Entries from a collection:
start
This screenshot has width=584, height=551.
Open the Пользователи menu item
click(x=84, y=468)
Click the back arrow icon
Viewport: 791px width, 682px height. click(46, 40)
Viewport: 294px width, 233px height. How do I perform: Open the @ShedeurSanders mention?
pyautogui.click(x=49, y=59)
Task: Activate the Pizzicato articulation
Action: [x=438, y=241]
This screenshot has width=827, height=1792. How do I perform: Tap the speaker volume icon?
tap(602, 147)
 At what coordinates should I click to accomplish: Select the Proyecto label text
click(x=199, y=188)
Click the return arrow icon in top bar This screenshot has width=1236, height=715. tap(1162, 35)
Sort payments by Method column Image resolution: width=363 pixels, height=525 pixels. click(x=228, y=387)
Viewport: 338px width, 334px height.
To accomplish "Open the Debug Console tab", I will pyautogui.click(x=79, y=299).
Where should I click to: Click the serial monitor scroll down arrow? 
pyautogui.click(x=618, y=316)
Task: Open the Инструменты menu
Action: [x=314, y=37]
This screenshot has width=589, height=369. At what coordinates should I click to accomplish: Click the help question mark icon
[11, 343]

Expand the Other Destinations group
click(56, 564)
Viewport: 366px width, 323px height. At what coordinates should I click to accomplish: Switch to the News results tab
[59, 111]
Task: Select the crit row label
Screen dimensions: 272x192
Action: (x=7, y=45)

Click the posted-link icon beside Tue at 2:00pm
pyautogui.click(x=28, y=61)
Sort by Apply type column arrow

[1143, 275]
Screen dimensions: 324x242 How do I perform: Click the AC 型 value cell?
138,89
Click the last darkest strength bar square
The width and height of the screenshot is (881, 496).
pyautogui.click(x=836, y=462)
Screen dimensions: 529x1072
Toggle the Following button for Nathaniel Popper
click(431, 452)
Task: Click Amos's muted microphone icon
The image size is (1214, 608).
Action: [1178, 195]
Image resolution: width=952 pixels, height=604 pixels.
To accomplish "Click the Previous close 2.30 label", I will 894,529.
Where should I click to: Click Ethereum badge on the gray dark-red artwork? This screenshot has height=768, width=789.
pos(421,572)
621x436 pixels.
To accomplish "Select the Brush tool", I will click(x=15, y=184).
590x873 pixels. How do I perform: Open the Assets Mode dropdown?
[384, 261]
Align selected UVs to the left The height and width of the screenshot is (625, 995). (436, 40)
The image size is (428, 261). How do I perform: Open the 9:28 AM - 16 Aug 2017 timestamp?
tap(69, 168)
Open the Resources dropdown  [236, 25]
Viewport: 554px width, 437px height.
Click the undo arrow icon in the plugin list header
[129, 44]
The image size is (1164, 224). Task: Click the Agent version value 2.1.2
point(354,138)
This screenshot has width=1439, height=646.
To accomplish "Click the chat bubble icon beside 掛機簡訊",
end
## SHORT PROBLEM
Provide the records above as a JSON list of strings, one string per line, leaving out blank lines.

## EXERCISE RESULT
[
  "This screenshot has width=584, height=551.",
  "Open the Пользователи menu item",
  "click(x=84, y=468)",
  "Click the back arrow icon",
  "Viewport: 791px width, 682px height. click(46, 40)",
  "Viewport: 294px width, 233px height. How do I perform: Open the @ShedeurSanders mention?",
  "pyautogui.click(x=49, y=59)",
  "Task: Activate the Pizzicato articulation",
  "Action: [x=438, y=241]",
  "This screenshot has width=827, height=1792. How do I perform: Tap the speaker volume icon?",
  "tap(602, 147)",
  " At what coordinates should I click to accomplish: Select the Proyecto label text",
  "click(x=199, y=188)",
  "Click the return arrow icon in top bar This screenshot has width=1236, height=715. tap(1162, 35)",
  "Sort payments by Method column Image resolution: width=363 pixels, height=525 pixels. click(x=228, y=387)",
  "Viewport: 338px width, 334px height.",
  "To accomplish \"Open the Debug Console tab\", I will pyautogui.click(x=79, y=299).",
  "Where should I click to: Click the serial monitor scroll down arrow? ",
  "pyautogui.click(x=618, y=316)",
  "Task: Open the Инструменты menu",
  "Action: [x=314, y=37]",
  "This screenshot has width=589, height=369. At what coordinates should I click to accomplish: Click the help question mark icon",
  "[11, 343]",
  "Expand the Other Destinations group",
  "click(56, 564)",
  "Viewport: 366px width, 323px height. At what coordinates should I click to accomplish: Switch to the News results tab",
  "[59, 111]",
  "Task: Select the crit row label",
  "Screen dimensions: 272x192",
  "Action: (x=7, y=45)",
  "Click the posted-link icon beside Tue at 2:00pm",
  "pyautogui.click(x=28, y=61)",
  "Sort by Apply type column arrow",
  "[1143, 275]",
  "Screen dimensions: 324x242 How do I perform: Click the AC 型 value cell?",
  "138,89",
  "Click the last darkest strength bar square",
  "The width and height of the screenshot is (881, 496).",
  "pyautogui.click(x=836, y=462)",
  "Screen dimensions: 529x1072",
  "Toggle the Following button for Nathaniel Popper",
  "click(431, 452)",
  "Task: Click Amos's muted microphone icon",
  "The image size is (1214, 608).",
  "Action: [1178, 195]",
  "Image resolution: width=952 pixels, height=604 pixels.",
  "To accomplish \"Click the Previous close 2.30 label\", I will 894,529.",
  "Where should I click to: Click Ethereum badge on the gray dark-red artwork? This screenshot has height=768, width=789.",
  "pos(421,572)",
  "621x436 pixels.",
  "To accomplish \"Select the Brush tool\", I will click(x=15, y=184).",
  "590x873 pixels. How do I perform: Open the Assets Mode dropdown?",
  "[384, 261]",
  "Align selected UVs to the left The height and width of the screenshot is (625, 995). (436, 40)",
  "The image size is (428, 261). How do I perform: Open the 9:28 AM - 16 Aug 2017 timestamp?",
  "tap(69, 168)",
  "Open the Resources dropdown  [236, 25]",
  "Viewport: 554px width, 437px height.",
  "Click the undo arrow icon in the plugin list header",
  "[129, 44]",
  "The image size is (1164, 224). Task: Click the Agent version value 2.1.2",
  "point(354,138)",
  "This screenshot has width=1439, height=646.",
  "To accomplish \"Click the chat bubble icon beside 掛機簡訊\","
]